:: Stated goal 1 ::
From the blog post, return the passage from "Enough food for" up to and including "afford to wait?".
:: Stated goal 2 ::
According to the blog post, what position does Jeff Plant hold at Boeing?

:: Text passage ::
= = = =
You can find the proceedings from the Global Collaboration working group here.
Connect, Trace, and Manage Lifecycle of Models, Simulation and Linked Data: Is That Easy?
I loved Alberto Ferrari‘s (Raytheon) presentation how he described the value of a model-based digital thread, positioning it in a targeted enterprise.
Click on the image and discover how business objectives, processes and models go together supported by a federated infrastructure.
Alberto’s presentation was a kind of mind map from how I imagine the future, and it is a pity if you have not had the chance to see his session.
Alberto also focused on the importance of various simulation capabilities combined with simulation lifecycle management. For Alberto, they are essential to implement digital twins. Besides focusing on standards, Alberto pleas for a semantic integration, open service architecture with the importance of DevSecOps.
Enough food for thought; as Alberto mentioned, he presented the corporate vision, not the current state.
More A&D Action Groups
There were two more interesting specialized sessions where teams from the A&D action groups provided a status update.
Brandon Sapp (Boeing) and Ian Parent (Pratt & Whitney) shared the activities and progress on Minimum Model-Based Definition (MBD) for Type Design Certification.
As Brandon mentioned, MBD is already a widely used capability; however, MBD is still maturing and evolving. I believe that is also one of the reasons why MBD is not yet accepted in mainstream PLM. Smaller organizations will wait; however, can your company afford to wait?
More information about their progress can be found here.
Mark Williams (Boeing) reported from the A&D Model-Based Systems Engineering action group their first findings related to MBSE Data Interoperability, focusing on an Architecture Model Exchange Solution. A topic interesting to follow as the promise of MBSE is that it is about connected information shared in models. As Mark explained, data exchange standards for requirements and behavior models are mature, readily available in the tools, and easily adopted. Exchanging architecture models has proven to be very difficult. I will not dive into more details, respecting the audience of this blog.
For those interested in their progress, more information can be found here
Model-Based Engineering @ Boeing
In this conference, the participation of Boeing was significant through the various action groups. As the cherry on the cake, there was Jeff Plant‘s session, giving an overview of what is happening at Boeing. Jeff is Boeing’s director of engineering practices, processes, and tools.
= = = =
:: Record set ::
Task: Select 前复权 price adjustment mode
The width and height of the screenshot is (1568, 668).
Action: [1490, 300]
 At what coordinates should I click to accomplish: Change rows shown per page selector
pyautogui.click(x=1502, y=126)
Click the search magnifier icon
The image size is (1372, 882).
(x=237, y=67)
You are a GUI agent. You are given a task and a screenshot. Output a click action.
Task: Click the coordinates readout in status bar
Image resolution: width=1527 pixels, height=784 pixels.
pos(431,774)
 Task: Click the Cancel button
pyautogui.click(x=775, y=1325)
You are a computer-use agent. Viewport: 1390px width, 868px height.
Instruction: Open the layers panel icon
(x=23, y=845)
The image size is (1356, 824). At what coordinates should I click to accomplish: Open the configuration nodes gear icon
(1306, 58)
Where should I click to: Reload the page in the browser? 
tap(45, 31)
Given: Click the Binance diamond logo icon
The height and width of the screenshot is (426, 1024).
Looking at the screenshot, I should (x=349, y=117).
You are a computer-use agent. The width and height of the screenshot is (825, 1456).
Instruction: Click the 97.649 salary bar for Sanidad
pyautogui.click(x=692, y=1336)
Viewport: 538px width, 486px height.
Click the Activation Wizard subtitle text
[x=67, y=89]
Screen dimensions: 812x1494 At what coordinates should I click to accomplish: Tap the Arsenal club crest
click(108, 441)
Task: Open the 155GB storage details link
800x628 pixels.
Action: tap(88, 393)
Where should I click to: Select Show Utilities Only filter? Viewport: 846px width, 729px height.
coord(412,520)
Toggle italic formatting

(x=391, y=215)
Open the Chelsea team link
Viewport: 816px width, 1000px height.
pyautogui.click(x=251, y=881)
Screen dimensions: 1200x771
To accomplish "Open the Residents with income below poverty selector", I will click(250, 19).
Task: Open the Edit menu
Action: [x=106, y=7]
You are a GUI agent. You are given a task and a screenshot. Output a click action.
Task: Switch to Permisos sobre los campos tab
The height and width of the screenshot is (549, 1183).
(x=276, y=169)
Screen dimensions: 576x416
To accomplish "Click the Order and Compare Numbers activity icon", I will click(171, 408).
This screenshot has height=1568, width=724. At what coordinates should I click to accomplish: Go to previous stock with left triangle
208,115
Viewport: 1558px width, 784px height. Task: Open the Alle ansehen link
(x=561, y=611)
= = = =
:: Task response 1 ::
Enough food for thought; as Alberto mentioned, he presented the corporate vision, not the current state.
More A&D Action Groups
There were two more interesting specialized sessions where teams from the A&D action groups provided a status update.
Brandon Sapp (Boeing) and Ian Parent (Pratt & Whitney) shared the activities and progress on Minimum Model-Based Definition (MBD) for Type Design Certification.
As Brandon mentioned, MBD is already a widely used capability; however, MBD is still maturing and evolving. I believe that is also one of the reasons why MBD is not yet accepted in mainstream PLM. Smaller organizations will wait; however, can your company afford to wait?

:: Task response 2 ::
He is Boeing's director of engineering practices, processes, and tools.